The burden of diabetes in 2002 was 132 billion. The prevalence of diabetes in all age groups may be increasing, reflecting the surging rates of obesity. In terms of vision impairment, diabetes is the leading cause of blindness in the working population that is preventable with timely application of photocoagulation.
Unfortunately, the majority of people with diabetes may not obtain annual dilated retinal examinations as recommended by the American Academy of Ophthalmology (AAO). Even in managed-care populations, annual retinal examination rates may not exceed 50%. In rural populations, the rates may be less.
A sobering fact is that even when patients with diabetes are examined by an ophthalmologist, the sensitivity for detecting retinopathy may be as low as 34% compared with ETDRS photography, according to one publication.1 It has been suggested that residency programs should address this issue. The answer to this conundrum may lie not in the office of residency program directors, but rather in the office of the chief technology officer.
Ophthalmologists may feel threatened with this burgeoning practice. Retinal evaluations performed in the office of a primary-care physician and remotely interpreted by a reading center via telemedicine may reduce patient visits in the office of an ophthalmologist. I propose that ophthalmologists should embrace this new paradigm.
First, patients with preventable vision impairment from diabetic retinopathy may be undertreated due to annual dilated retinal examination rates at a level approximating 50% or less. Second, assuming every patient with diabetes were to be scheduled for an annual examination with an ophthalmologist, I submit we could not handle the load.
According to workforce analyses, each ophthalmologist in my home state of South Carolina would have to work an additional 4 to 6 hours per week to examine every patient with diabetes on an annual basis. Taking into account that not every ophthalmologist performs retinal evaluations, this workforce assessment is probably underestimated.
The advancement in technology that allows retinal evaluations of patients with diabetes in the office of the primary-care physician is a good idea. Telemedicine bridges communication barriers between primary-care physicians and ophthalmologists because the primary-care physician directly orders the exam. This practice will increase referrals to an ophthalmologist. In addition, the primary-care physician is more able to adhere to clinical practice guidelines as advocated by the American Diabetes Association (ADA).
Further work is needed to clarify the role of telemedicine and other innovative disease management approaches to improve ocular health outcomes.

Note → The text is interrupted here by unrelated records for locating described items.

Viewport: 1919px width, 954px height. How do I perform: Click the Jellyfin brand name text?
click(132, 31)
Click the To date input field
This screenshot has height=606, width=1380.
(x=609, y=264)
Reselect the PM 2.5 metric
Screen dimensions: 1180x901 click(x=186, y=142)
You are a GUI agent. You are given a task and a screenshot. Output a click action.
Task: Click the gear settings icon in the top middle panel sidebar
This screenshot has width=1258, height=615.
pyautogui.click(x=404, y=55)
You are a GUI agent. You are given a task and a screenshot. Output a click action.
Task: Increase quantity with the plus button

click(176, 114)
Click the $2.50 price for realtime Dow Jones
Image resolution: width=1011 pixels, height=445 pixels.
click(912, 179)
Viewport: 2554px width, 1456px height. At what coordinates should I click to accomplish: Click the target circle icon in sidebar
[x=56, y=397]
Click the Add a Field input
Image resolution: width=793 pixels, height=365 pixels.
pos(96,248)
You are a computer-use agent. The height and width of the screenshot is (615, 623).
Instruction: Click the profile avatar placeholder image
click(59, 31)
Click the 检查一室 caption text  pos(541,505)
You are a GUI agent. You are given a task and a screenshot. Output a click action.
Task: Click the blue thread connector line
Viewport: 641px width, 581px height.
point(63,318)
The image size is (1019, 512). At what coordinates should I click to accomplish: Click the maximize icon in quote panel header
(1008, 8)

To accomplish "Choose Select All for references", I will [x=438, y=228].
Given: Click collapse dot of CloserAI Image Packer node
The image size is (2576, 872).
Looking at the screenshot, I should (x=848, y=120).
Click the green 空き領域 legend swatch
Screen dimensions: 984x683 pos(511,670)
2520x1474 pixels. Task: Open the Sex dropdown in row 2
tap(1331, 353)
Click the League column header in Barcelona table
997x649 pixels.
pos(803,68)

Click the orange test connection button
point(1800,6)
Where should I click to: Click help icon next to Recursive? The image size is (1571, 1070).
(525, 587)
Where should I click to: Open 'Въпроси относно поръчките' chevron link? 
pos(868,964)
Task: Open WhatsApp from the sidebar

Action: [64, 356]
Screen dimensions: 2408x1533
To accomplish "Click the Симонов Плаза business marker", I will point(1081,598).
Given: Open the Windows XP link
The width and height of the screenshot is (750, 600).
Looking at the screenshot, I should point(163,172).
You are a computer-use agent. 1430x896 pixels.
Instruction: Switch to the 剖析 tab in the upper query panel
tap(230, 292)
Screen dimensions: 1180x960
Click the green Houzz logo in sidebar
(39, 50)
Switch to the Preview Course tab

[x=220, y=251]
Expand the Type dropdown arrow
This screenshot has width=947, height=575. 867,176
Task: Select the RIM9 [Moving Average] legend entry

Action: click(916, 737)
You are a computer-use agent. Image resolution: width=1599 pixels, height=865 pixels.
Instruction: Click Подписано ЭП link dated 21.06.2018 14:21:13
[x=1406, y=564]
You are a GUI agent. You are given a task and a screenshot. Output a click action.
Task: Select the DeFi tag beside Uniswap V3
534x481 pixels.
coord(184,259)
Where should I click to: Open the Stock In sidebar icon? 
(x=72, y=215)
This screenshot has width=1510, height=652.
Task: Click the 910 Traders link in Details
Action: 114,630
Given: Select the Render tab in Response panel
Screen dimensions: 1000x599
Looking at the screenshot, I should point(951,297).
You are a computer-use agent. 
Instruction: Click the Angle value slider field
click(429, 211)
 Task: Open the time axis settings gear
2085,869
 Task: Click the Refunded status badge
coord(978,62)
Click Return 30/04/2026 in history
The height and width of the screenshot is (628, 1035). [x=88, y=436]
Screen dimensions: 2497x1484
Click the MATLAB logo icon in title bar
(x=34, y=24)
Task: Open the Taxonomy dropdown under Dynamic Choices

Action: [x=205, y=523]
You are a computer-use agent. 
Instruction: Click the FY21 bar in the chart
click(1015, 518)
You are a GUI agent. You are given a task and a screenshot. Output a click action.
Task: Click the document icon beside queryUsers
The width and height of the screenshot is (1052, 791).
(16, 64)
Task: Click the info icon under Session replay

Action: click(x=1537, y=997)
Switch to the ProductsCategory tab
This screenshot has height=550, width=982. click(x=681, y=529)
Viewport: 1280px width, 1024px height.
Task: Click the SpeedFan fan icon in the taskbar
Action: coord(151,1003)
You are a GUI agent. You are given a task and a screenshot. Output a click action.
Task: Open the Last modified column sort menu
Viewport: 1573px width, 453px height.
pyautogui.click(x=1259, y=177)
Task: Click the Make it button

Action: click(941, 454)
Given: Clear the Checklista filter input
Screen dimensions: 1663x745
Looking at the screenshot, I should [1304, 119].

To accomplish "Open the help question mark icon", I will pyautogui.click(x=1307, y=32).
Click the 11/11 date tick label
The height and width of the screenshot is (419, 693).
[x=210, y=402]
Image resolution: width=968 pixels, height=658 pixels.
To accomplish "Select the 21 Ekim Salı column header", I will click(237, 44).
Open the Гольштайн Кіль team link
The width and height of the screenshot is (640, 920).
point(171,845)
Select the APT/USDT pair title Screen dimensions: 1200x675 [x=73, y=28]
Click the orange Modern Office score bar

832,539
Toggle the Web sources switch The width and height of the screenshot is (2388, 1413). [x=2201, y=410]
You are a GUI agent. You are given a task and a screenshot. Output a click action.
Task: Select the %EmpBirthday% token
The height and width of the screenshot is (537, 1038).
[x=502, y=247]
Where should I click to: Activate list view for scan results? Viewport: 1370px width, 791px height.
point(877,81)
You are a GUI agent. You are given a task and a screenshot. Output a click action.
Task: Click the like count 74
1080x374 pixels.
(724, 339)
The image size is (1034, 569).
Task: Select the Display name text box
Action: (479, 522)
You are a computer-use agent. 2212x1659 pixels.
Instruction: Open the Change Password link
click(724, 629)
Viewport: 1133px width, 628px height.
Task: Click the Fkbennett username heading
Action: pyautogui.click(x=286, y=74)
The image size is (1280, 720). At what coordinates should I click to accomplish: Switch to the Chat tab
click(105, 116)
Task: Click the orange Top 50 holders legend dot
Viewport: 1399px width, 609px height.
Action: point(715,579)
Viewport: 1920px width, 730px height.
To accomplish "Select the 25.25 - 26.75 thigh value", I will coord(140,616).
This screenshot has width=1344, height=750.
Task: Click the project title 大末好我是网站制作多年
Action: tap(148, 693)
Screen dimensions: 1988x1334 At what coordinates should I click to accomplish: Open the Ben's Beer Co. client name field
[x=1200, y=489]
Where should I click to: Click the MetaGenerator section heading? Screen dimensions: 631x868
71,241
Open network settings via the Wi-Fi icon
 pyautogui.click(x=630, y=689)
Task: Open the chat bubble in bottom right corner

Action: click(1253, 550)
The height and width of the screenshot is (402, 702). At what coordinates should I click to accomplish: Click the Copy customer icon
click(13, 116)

We are currently conducting National Institutes of Health (NIH) funding research that evaluates a comprehensive disease management approach to diabetes self-management utilizing telemedicine that focuses on ADA clinical practice guidelines, which includes a retinal assessment.
Richard M. Davis, MD, is professor and chairman, department of ophthalmology, University of South Carolina School of Medicine, Columbia. He can be reached at 803/434-7056 or email@example.com
1. Lin DY, Blumenkranz MS, Brothers RJ, Grosvenor DM. The sensitivity and specificity of single-field nonmydriatic monochromatic digital fundus photography with remote image interpretation for diabetic retinopathy screening: a comparison with ophthalmoscopy and standardized mydriatic color photography. Am J Ophthalmol 2002;134:204-213.
2. Davis RM, Fowler S, Bellis K, Pockl J, Al Pakalnis V, Woldorf A. Telemedicine improves eye examination rates in individuals with diabetes: a model for eye-care delivery in underserved communities. Diabetes Care 2003;26:2476.